> **Instructions for the task**
Output an exact reproduction of the data.

--*--

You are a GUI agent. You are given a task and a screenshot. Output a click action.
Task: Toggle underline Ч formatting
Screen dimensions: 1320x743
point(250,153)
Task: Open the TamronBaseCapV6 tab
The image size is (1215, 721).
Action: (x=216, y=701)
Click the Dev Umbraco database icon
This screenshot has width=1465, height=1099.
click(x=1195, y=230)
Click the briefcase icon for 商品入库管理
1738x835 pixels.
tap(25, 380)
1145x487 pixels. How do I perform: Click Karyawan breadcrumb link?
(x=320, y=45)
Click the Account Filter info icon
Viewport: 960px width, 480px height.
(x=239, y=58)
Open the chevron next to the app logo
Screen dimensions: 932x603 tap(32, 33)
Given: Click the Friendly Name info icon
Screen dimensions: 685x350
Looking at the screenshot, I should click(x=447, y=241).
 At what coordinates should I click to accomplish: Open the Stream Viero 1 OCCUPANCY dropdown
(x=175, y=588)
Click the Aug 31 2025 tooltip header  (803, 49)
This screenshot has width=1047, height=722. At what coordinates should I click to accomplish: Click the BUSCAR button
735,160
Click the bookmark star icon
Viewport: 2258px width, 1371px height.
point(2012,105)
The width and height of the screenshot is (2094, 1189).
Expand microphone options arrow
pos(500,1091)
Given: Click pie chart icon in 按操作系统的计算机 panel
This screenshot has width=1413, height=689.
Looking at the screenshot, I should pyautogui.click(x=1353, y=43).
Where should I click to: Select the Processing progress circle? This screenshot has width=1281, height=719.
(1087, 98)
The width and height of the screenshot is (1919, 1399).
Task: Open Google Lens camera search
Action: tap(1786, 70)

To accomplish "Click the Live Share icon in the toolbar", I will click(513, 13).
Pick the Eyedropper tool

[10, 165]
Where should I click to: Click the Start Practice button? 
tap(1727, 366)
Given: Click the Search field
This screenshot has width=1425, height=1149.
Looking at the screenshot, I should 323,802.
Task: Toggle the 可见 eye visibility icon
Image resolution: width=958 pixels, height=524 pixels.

--*--

> **Completed task**
You are a GUI agent. You are given a task and a screenshot. Output a click action.
Task: Toggle underline Ч formatting
Screen dimensions: 1320x743
point(250,153)
Task: Open the TamronBaseCapV6 tab
The image size is (1215, 721).
Action: (x=216, y=701)
Click the Dev Umbraco database icon
This screenshot has width=1465, height=1099.
click(x=1195, y=230)
Click the briefcase icon for 商品入库管理
1738x835 pixels.
tap(25, 380)
1145x487 pixels. How do I perform: Click Karyawan breadcrumb link?
(x=320, y=45)
Click the Account Filter info icon
Viewport: 960px width, 480px height.
(x=239, y=58)
Open the chevron next to the app logo
Screen dimensions: 932x603 tap(32, 33)
Given: Click the Friendly Name info icon
Screen dimensions: 685x350
Looking at the screenshot, I should click(x=447, y=241).
 At what coordinates should I click to accomplish: Open the Stream Viero 1 OCCUPANCY dropdown
(x=175, y=588)
Click the Aug 31 2025 tooltip header  (803, 49)
This screenshot has width=1047, height=722. At what coordinates should I click to accomplish: Click the BUSCAR button
735,160
Click the bookmark star icon
Viewport: 2258px width, 1371px height.
point(2012,105)
The width and height of the screenshot is (2094, 1189).
Expand microphone options arrow
pos(500,1091)
Given: Click pie chart icon in 按操作系统的计算机 panel
This screenshot has width=1413, height=689.
Looking at the screenshot, I should pyautogui.click(x=1353, y=43).
Where should I click to: Select the Processing progress circle? This screenshot has width=1281, height=719.
(1087, 98)
The width and height of the screenshot is (1919, 1399).
Task: Open Google Lens camera search
Action: tap(1786, 70)

To accomplish "Click the Live Share icon in the toolbar", I will click(513, 13).
Pick the Eyedropper tool

[10, 165]
Where should I click to: Click the Start Practice button? 
tap(1727, 366)
Given: Click the Search field
This screenshot has width=1425, height=1149.
Looking at the screenshot, I should 323,802.
Task: Toggle the 可见 eye visibility icon
Image resolution: width=958 pixels, height=524 pixels.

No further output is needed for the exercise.